I really don't want this guy on the street anywhere.


----------



## ejdet (Jan 23, 2006)

we should teach this person on a Glock, with the barrel pointed towards his face.......He will learn quickly or fall to natural selection.....


----------



## DodgeRam (May 3, 2006)

JoninNH said:


> Don't you also claim to be in a reserve academy? *[url="http://www.masscops.com/forums/showthread.php?t=12566"]http://www.masscops.com/forums/showthread.php?t=12566*


On that post it says your in the res academy but dont have a job? Are you one of those yahoos who pays for the acad themselves???


----------



## rg1283 (Sep 14, 2005)

94c said:


> meet me behind the Stop and Shop at 3 a.m. (Don't forget your wallet)
> I'll bring the loaded gun.


I love how these old threads show up, they are more funny then the first time=D>


----------



## Foxracingmtnridr (Feb 23, 2003)

DodgeRam said:


> On that post it says your in the res academy but dont have a job? Are you one of those yahoos who pays for the acad themselves???
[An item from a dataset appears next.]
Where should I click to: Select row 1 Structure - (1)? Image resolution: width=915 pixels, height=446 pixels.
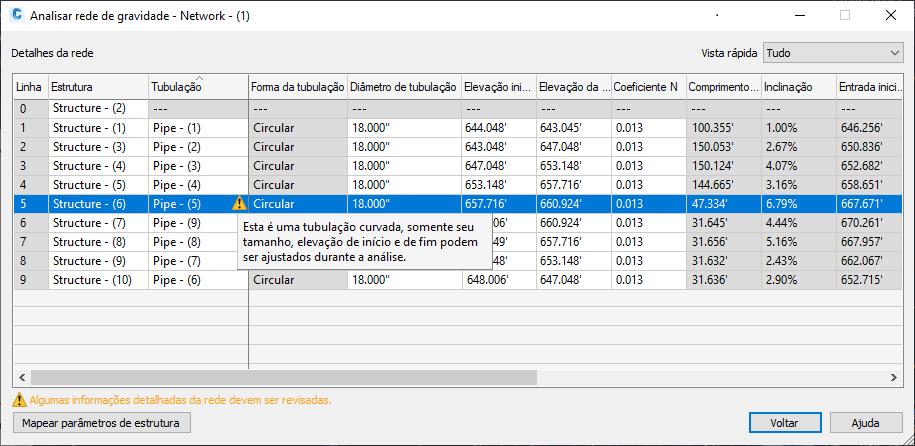pos(97,128)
Hey hey hey.... Easy on the paying for yourself thing.
Don't get me mixed into that group of d. d. d.'s

Scott :rock:


----------



## SGT_GRUNT_USMC (May 31, 2004)

k1ngofsoccer22 said:


> I have taken the state police firearm saftey course and have my certificate, i need someone to take me to a range and teach me loading, unloading and shoot a variety of weapons...I live on the south shore...


call these guys...they know a little about using firearms:

http://www.marines.com


----------